** start of MATERIAL FOR THIS EXERCISE **
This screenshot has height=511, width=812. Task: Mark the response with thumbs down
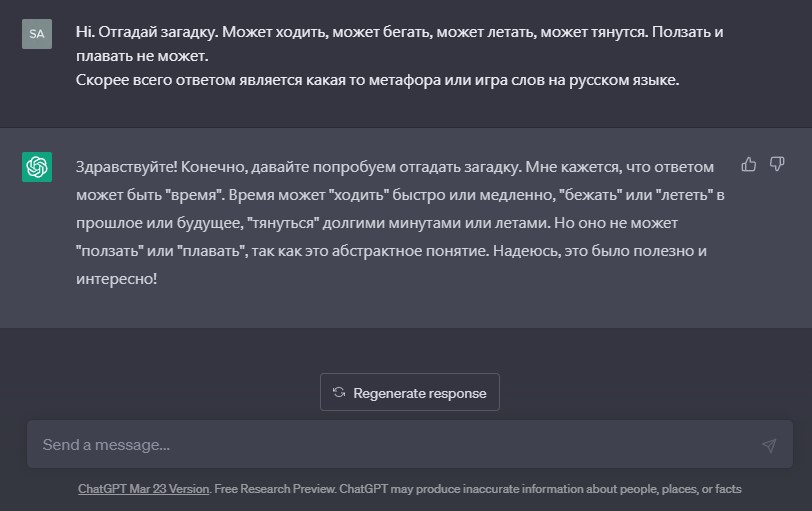[777, 165]
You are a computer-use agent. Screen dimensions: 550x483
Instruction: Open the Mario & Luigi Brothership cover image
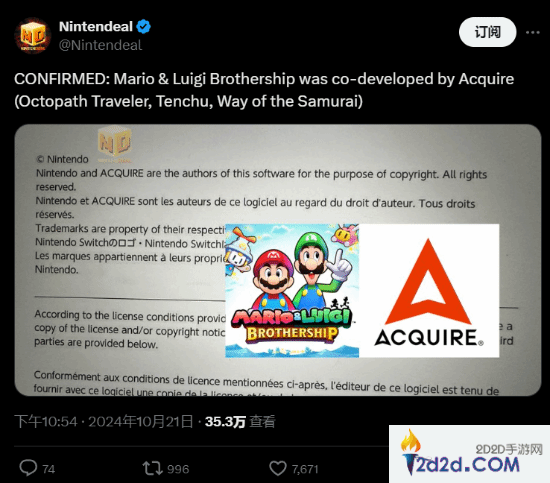click(292, 290)
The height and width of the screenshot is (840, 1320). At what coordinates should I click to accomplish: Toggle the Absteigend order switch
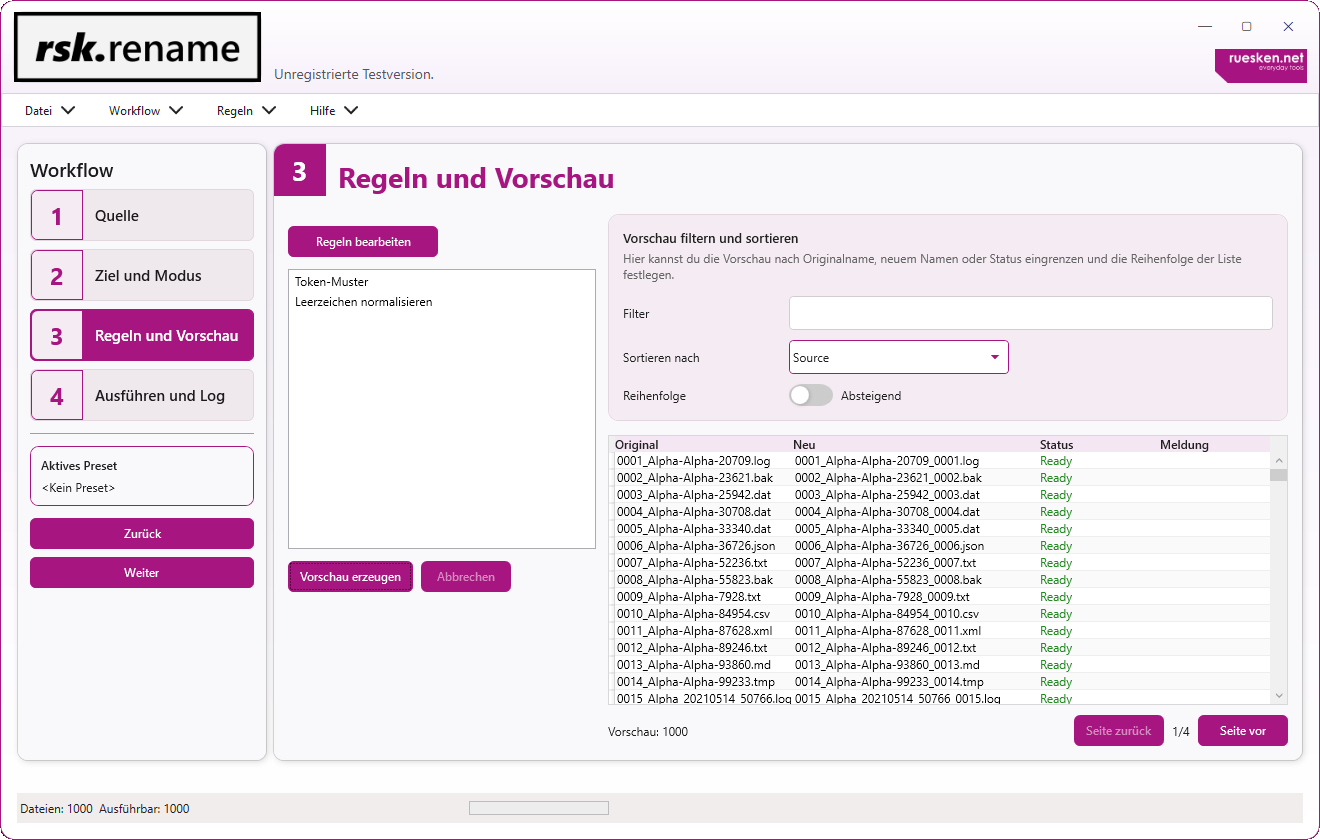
** end of MATERIAL FOR THIS EXERCISE **
Reproduce all of the entries, switching every "screenshot" to "screen capture" and changing nothing else. Omit the pictures.

ANSWER TO THE PROBLEM ▸
This screen capture has height=511, width=812. Task: Mark the response with thumbs down
[777, 165]
You are a computer-use agent. Screen dimensions: 550x483
Instruction: Open the Mario & Luigi Brothership cover image
click(292, 290)
The height and width of the screen capture is (840, 1320). At what coordinates should I click to accomplish: Toggle the Absteigend order switch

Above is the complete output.